Good day, Writers,
We’re learning how to write a novel by way of The Hero’s Journey, a classic “formula” for storytelling. We are using the original Stars Wars as our model and have seen Luke’s Ordinary World, watched him receive his Call to Adventure, saw him Refuse the Call and then he met, Obi Wan, his Mentor. Now Luke must face Crossing the Threshold.
Crossing the Threshold is an exciting time in your novel for it is here your hero leaves the world he has known and begins his epic quest. In the case of Star Wars, when does Luke cross his threshold? It’s when he returns after meeting with Obi Wan and finds his Aunt and Uncle killed by Federation troopers. In this scene, his very way of life is no more and choices must be made. He decides to become a Jedi. Why does he do that? Because it must happen to move the story foward.
Let’s evaluate this scene, shall we? Three things have happened here. The character is placed in a position where he must make some sort of decision, his only real option is to answer the earlier Call to Adventure and, finally, he made the correct choice by becoming a Jedi.
Looking at each of these stages of Crossing the Threshold, we find Luke’s entire life is gone and is given no choice but to decide something. Did he have other options? Sure. He could have simply gone to a friend’s home and taken a nap. He could have committed suicide. He could have become a hermit and spent his life fighting off sand people. There was any number of decisions available to him. However, had he not taken the choice he did, what would have happened to the story?
Next, Luke had to have not only a reason, but the reason, to take this very specific route. (Ah, motivation!) Why didn’t he take that nap? Why did Luke decide upon the Jedi route? Basically, the authors insured he had no other option. They forced this decision by developing the character to desire military training, having him meet Obi Wan and so on. The author’s made sure the right decision was the logical step to take.
Finally, Luke saw no other option than to make the very specific decision to become a Jedi.
So, how do we apply this to your novel?
You follow the same outline. You should put your hero in a position where he must make a decision. How do you do that? By destroying, metaphorically speaking, his Ordinary World. In A New Hope, that literally happens. It is not required you be quite so destructive, but in some way, your hero must face this traumatic crossroads. If he never faces this juncture, why would he ever leave on his journey?

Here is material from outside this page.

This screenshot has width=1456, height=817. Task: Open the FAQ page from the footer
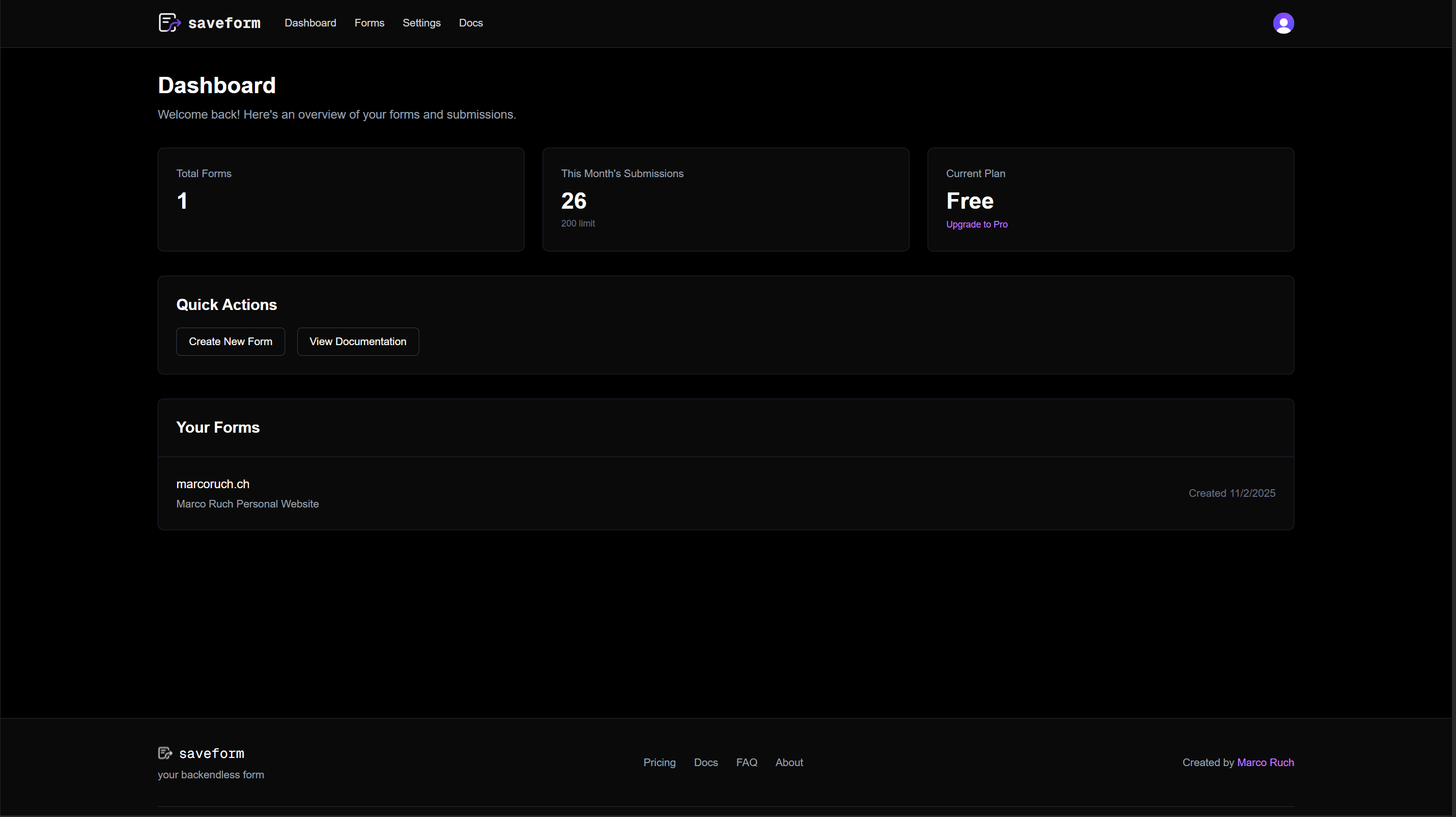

Your hero must have motivation to take the route you wish him to take. In The New Hope Luke decides he must punish those responsible. Imagine if, instead of becoming a Jedi, Luke becomes an alcoholic. You can see how without the correct motivation, the story falls apart. So, too, your hero must receive the motivation to take the very specific action you want him to take.
Finally, your hero must take the correct action or, again, the story fails. What if your hero’s family is killed by a murderer and the hero decides to kill his aunts and uncles in retaliation? This decision makes no sense. His motivations must logically presage his actions.
He must face the problem, have the correct motivations for the particular action you wish him to take, and he must formally take the proper action. Without these three aspects, properly presented, you’ve cheated your readers and probably doomed your novel.
There you have it, Crossing the Threshold.